It is very unlikely you have HIV from your sexual exposure. Unless your partner was particularly high risk (e.g., commercial sex worker in a developing country), your risk was too low even to be tested. But the negative HIV test results prove it.
The rest of your message is very confusing. There is no injection treatment for chlamydia (but there is for gonorrhea).
If you are in an industrialized country, you can be sure the nurse didn't inject you with used equipment--and I very much doubt it even if you are in a very resource-poor area, like a developing country. I cannot say the cause of your symptoms, but there is no reason to suspect HIV. But see a health care provider if they continue or if you otherwise remain concerned.
HHH, MD
Whether Industrialized or developing countries, it seems not all sterilization procedures are necessarily followed. Somewhat scary this hospital was shutdown for this very reason.

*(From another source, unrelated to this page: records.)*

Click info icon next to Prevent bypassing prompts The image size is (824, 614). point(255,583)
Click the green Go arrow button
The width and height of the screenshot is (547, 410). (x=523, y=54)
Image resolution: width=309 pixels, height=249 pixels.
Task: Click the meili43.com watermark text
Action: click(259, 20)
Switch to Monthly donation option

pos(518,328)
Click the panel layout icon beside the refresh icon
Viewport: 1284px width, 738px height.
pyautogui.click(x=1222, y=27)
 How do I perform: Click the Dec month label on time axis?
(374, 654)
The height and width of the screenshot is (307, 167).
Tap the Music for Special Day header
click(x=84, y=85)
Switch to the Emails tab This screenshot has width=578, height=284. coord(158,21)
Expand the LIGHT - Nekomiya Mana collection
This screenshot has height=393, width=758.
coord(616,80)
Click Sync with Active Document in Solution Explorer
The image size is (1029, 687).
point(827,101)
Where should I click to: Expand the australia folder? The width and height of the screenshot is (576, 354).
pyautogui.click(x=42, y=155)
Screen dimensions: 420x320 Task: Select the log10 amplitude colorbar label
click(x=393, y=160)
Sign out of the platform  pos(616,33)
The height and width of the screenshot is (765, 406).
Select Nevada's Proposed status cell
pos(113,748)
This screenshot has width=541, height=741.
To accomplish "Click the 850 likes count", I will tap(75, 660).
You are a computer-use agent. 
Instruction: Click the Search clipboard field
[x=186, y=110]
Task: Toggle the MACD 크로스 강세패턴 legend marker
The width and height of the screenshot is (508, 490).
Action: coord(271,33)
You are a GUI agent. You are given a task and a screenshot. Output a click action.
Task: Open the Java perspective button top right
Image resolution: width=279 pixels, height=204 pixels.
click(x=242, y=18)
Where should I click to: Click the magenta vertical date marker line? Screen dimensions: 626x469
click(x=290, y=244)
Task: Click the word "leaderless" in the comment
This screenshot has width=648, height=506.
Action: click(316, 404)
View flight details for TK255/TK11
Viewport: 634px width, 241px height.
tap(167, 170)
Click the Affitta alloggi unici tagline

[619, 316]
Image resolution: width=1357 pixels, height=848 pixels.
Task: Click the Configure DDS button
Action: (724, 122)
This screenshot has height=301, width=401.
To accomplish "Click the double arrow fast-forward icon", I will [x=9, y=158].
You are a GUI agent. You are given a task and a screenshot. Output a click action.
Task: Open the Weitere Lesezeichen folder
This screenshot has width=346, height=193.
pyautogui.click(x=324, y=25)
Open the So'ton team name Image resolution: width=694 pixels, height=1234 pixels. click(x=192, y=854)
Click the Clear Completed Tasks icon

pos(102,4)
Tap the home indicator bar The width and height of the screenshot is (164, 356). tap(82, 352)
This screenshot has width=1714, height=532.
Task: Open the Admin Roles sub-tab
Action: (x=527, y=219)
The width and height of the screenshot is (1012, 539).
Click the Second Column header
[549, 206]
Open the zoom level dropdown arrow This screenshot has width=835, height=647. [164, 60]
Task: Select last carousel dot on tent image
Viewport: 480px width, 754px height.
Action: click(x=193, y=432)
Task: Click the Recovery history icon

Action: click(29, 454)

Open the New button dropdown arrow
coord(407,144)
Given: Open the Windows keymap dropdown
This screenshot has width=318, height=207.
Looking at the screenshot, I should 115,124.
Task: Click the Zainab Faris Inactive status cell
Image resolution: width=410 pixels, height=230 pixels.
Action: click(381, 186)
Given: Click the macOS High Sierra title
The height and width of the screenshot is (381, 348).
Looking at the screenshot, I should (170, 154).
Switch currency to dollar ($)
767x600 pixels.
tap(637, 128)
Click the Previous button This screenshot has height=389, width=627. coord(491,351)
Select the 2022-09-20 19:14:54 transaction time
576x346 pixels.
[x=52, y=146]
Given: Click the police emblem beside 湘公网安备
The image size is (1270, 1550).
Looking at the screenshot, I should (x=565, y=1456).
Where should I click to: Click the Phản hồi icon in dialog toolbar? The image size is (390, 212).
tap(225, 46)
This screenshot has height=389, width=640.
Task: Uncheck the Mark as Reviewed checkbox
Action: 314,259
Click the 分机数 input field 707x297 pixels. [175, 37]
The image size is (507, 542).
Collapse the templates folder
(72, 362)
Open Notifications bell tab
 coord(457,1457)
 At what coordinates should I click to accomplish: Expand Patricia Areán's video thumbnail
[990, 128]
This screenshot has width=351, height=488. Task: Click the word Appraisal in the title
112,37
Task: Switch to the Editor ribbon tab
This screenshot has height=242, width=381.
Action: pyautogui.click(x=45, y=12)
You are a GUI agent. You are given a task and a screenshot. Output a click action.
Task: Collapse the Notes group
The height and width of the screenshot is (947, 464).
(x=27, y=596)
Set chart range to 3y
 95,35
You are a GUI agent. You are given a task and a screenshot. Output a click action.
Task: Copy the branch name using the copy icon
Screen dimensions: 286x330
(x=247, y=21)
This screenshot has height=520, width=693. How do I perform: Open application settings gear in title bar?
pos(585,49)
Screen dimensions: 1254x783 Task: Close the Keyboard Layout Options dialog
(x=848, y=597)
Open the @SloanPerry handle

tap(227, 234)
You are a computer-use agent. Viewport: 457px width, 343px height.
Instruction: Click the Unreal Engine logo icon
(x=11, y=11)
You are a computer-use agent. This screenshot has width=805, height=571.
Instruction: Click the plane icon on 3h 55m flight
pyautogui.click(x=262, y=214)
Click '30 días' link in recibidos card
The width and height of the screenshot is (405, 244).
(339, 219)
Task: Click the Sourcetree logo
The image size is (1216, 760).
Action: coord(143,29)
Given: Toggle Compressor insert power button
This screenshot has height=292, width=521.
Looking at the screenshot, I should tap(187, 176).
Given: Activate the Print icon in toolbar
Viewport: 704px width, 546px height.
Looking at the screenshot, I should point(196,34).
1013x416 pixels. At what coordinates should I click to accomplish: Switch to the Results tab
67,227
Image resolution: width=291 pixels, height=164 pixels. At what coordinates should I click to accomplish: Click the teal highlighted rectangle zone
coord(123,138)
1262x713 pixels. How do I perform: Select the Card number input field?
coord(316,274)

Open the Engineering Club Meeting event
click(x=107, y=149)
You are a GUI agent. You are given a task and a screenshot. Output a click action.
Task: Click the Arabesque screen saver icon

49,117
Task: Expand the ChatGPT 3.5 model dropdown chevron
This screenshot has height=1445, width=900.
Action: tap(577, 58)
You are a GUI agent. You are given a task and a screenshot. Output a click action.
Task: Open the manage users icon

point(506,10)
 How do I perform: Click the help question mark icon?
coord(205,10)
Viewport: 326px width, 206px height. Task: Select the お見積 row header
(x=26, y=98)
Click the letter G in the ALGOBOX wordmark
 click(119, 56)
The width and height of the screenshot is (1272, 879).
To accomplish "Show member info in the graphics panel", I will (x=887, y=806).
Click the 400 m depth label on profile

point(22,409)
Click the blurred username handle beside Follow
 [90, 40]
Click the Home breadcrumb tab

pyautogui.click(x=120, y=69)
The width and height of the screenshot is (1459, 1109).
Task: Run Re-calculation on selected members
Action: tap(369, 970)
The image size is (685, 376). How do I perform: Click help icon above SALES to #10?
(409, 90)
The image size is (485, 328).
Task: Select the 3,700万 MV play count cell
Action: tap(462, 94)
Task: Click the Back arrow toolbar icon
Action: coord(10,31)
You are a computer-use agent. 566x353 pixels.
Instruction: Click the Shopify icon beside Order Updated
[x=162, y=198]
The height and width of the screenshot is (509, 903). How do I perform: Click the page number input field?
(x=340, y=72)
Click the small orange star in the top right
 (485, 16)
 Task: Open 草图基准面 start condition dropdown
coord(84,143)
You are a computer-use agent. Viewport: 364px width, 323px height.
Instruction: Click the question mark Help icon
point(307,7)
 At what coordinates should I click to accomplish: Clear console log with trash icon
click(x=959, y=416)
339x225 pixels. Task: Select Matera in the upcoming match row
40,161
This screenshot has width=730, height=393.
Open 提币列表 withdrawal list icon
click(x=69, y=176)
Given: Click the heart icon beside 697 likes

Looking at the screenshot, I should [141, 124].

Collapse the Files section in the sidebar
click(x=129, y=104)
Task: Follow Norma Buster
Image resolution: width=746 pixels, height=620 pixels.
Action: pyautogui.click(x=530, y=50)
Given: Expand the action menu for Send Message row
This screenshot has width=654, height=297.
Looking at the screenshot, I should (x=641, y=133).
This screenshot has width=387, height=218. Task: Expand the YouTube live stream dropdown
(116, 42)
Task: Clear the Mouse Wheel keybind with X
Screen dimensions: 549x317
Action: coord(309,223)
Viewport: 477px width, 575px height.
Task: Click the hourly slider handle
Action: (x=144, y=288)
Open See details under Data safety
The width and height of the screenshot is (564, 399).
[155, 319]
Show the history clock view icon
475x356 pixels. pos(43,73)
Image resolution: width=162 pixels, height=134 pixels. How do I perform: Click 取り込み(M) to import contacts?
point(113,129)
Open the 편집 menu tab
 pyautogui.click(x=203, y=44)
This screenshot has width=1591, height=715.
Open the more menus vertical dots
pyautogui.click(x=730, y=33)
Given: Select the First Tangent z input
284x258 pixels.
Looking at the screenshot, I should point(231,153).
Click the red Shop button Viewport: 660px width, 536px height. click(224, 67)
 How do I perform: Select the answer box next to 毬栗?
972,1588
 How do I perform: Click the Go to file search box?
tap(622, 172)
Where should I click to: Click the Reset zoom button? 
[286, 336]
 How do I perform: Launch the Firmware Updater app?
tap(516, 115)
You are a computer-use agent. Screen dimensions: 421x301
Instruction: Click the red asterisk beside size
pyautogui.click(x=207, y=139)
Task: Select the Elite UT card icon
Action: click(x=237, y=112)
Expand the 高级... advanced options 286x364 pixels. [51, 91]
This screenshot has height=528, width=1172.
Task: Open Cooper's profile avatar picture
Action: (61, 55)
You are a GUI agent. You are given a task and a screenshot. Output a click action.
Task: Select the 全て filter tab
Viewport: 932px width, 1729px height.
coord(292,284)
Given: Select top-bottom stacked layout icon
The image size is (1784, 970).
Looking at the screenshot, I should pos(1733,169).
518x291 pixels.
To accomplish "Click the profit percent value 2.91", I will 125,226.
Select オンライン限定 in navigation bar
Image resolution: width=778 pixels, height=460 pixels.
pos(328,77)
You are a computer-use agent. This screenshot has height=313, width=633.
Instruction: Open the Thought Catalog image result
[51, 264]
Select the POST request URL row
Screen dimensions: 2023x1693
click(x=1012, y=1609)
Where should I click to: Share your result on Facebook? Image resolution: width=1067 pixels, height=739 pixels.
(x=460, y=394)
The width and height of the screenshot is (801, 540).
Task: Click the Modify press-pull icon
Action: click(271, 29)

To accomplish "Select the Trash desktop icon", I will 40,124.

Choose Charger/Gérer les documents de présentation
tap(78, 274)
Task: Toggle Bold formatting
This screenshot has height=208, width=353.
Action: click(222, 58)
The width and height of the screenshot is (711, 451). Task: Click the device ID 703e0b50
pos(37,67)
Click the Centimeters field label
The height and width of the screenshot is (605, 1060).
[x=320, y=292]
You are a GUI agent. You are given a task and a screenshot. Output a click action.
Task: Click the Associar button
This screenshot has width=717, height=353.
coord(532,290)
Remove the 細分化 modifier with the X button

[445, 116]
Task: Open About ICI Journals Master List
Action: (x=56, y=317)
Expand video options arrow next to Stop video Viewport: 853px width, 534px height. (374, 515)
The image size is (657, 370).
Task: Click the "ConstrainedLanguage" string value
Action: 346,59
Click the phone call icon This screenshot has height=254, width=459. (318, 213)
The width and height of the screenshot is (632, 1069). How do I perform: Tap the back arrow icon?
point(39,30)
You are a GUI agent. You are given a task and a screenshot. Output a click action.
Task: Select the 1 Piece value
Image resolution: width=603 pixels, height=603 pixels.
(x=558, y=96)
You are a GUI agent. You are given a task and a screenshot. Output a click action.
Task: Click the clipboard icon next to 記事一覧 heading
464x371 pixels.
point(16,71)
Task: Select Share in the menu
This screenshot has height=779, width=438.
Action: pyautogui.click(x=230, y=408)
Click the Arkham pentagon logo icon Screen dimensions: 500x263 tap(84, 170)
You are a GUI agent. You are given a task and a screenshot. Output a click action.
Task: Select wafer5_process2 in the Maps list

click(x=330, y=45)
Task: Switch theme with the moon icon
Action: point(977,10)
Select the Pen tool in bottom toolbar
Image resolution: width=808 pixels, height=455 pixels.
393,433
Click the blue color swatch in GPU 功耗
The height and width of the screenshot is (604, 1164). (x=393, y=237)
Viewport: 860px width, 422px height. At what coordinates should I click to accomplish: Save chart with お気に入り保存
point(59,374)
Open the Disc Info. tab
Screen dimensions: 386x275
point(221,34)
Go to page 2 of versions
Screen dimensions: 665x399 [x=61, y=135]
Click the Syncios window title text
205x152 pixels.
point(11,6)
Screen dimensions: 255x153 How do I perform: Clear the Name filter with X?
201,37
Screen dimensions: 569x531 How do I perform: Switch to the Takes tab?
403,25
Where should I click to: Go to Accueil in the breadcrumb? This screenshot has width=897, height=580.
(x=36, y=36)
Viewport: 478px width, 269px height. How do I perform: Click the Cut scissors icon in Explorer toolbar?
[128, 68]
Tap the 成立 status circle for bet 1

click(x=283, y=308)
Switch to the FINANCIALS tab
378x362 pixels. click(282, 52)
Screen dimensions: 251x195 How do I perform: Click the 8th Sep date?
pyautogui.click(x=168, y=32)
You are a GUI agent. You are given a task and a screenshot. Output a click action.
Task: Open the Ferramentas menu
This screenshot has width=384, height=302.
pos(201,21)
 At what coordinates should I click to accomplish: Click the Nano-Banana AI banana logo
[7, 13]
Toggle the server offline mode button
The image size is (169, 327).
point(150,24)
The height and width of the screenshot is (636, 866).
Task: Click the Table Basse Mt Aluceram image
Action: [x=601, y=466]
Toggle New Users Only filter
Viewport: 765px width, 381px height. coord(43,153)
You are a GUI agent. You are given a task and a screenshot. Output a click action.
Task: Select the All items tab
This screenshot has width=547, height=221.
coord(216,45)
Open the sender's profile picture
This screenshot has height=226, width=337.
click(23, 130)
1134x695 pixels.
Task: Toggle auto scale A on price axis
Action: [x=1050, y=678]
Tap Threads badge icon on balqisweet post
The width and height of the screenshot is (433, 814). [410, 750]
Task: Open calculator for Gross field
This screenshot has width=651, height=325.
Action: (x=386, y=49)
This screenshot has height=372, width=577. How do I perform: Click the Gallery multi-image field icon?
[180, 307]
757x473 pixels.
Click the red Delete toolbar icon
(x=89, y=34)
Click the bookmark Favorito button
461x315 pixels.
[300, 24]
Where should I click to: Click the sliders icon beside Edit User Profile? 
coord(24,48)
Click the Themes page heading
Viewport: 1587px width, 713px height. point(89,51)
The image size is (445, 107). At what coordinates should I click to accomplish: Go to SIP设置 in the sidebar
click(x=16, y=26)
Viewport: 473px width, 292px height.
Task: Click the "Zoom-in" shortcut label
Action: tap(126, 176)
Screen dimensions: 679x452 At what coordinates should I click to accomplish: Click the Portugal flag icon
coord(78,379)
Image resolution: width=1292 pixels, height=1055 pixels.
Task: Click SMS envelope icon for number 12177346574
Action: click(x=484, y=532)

http://www.canada.com/edmontonjournal/news/story.html?id=203a9885-ecf9-4651-8b08-70de6d5c0449&k=76126
Apples/oranges. How well a hospital's sterilization equipment works ir irrelevant to veryworriedd's implied fear a health worker might have reused injection equipment on different patients. And I doubt anybody ever got HIV because of the sort of problem described in that news story.
sorry for my english, i am from argentina and thiese all happened in florida. I am scared that the nurse injected me with some HIV contaminated needle. She was very mean to me.
I understand that my vaginal exposure was very low risk and my negative results prove it..but i have doubs about the vaccine. I am having all hiv sympthoms, going to the doctor, what really scares me is that i had a cold 2 weeks ago. this is the first time ever that i get sick after 2 weeks of being sick..
doc, is there any chances of getting ARS sympthoms after testing negative 5 days before?
I know you stand by the 8 week tests, but what are the odds for testing poistive after 9 weeks and after 12 weeks? Do people convert that late? Does it even happen, like is it something to worry about?
Thanks!
veryworriedd: See my original reply "If you are in an industrialized country, you can be sure the nurse didn't inject you with used equipment" (no matter how "mean" she was to you). The time before onset of symptoms means nothing. The important information you provide is that you had a negative HIV test 74 days after your exposure. That proves you did not catch HIV, period.
FLhoops2k7: Do your homework. Use the search button to look for at least 200 threads on "time to positive HIV test".
This is my last comment on this thread.